AHRCO disputes any conclusion that Complainant was replaced by one or more males with equal qualifications contending there is no support in the record for such an assertion. The uncontroverted evidence of record indicates that during Complainant's tenure at Second East Hills Park, beginning in September, 1978, six persons were paid as security officers at the housing development. Complainant and another individual worked approximately forty hours per week. Four other male security officers averaged twenty to thirty-two hours of duty per week. After Complainant's discharge, two employees, both male, worked approximately forty hours per week, and five employees, all male, worked approximately twenty to thirty-two hours each week. Accordingly, two males replaced Complainant after her discharge.
Thus, the burden shifted to AHRCO to articulate a legitimate non-discriminatory reason for Complainant's discharge. AHRCO, in its brief, however, rejected any obligation to do so. The HRC in its adopted opinion, listed and disposed of three allegedly non-discriminatory reasons offered for Complainant's discharge at the hearing.*fn6 In response to AHRCO's assertion that it was compelled to discharge Complainant
[ 88 Pa.
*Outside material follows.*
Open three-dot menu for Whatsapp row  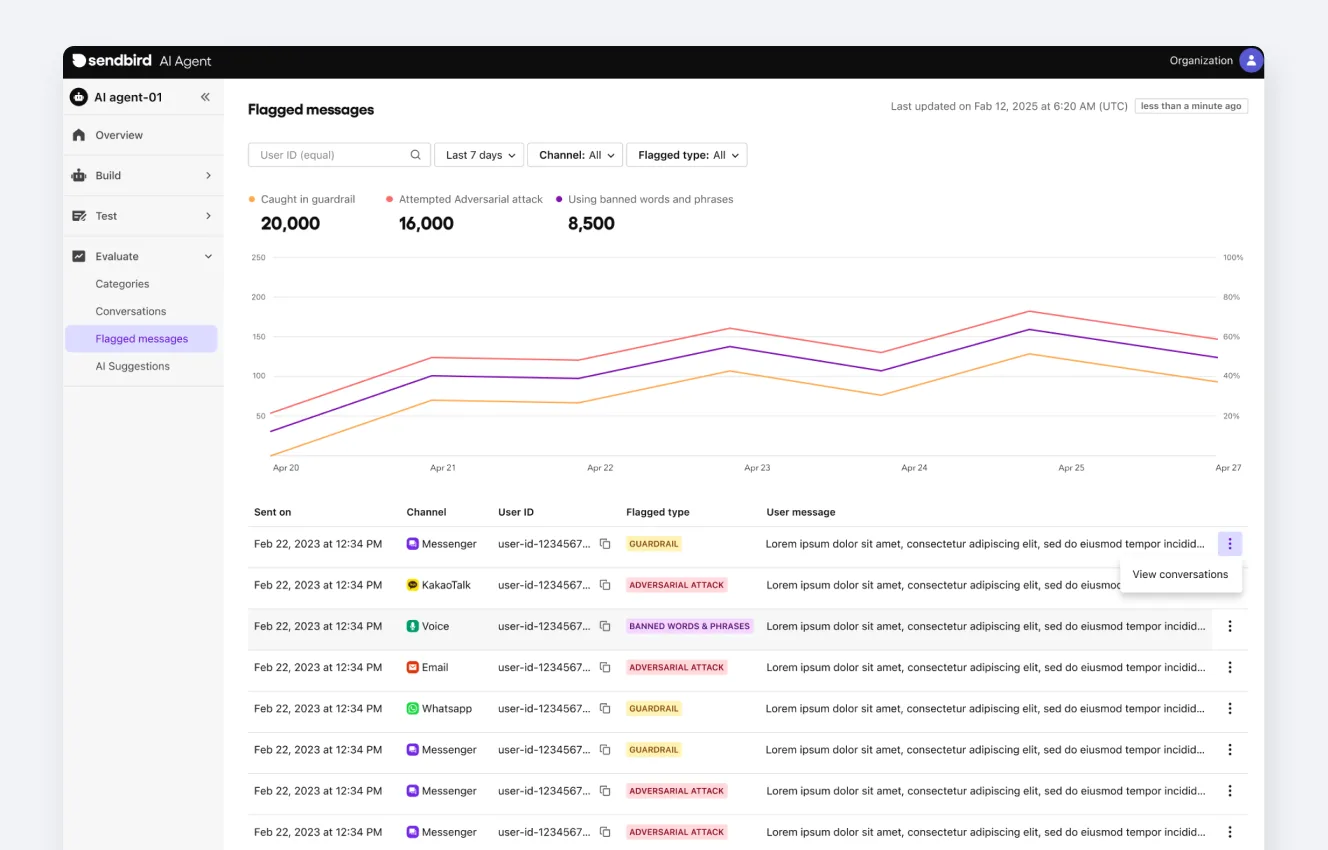(x=1230, y=708)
Commw. Page 451]
from her position as Security Manager because there was no such position under the rules and regulations provided to AHRCO by the Federal Department of Housing and Urban Development, the HRC stated that such explanation ignores the plain language of Complainant's letter of termination which advised she was being terminated from the position of Security Manager and was mere pretext. Similarly, it rejected AHRCO's assertion that the "realignment" which it offered as explanation to Complainant in its letter to her informing her of her discharge was prompted by economic necessity as the "realignment" resulted in more rather than fewer security officers working at Second East Hills Park. Finally, it rejected, also as pretext, AHRCO's assertion that it was obligated to discharge Complainant because she was not a member of Certified Police Unit 644 (CPU 644) with whom AHRCO allegedly had an exclusive "hiring hall" arrangement with regard to its security staff. The HRC found as fact that Complainant had never been informed, either prior or subsequent to hire that membership in CPU 644 was a condition of employment and that, if, indeed, there was such an exclusive relationship, no documentary evidence to support the assertion had been produced.
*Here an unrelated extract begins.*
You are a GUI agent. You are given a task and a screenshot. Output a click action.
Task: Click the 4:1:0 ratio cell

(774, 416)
AHRCO argues that the HRC relied upon incompetent hearsay evidence when it determined AHRCO violated Section 5 of the Act.*fn7 We are not persuaded by AHRCO's argument for the very reason that the alleged hearsay evidence went to the issue of intent to discriminate and AHRCO's failure to articulate a legitimate non-discriminatory motive for discharging
[ 88 Pa. Commw. Page 452]
Complainant obviated the need for Complainant to proceed with the ultimate burden of proving AHRCO's intent to discriminate against her. Thus, the HRC was relieved from adjudicating the issue of discriminatory intent and, in the process, deciding the competence of the evidence submitted by Complainant.
We can detect no error in the proceedings before the HRC. Therefore, we will not disturb the HRC's order which is supported by substantial evidence and is in accordance with the law.
Now, March 29, 1985, the order of the Pennsylvania Human Relations Commission, docket number E-14987, dated July 5, 1983, is hereby affirmed.
Judge Williams, Jr., did not participate in the decision in this case.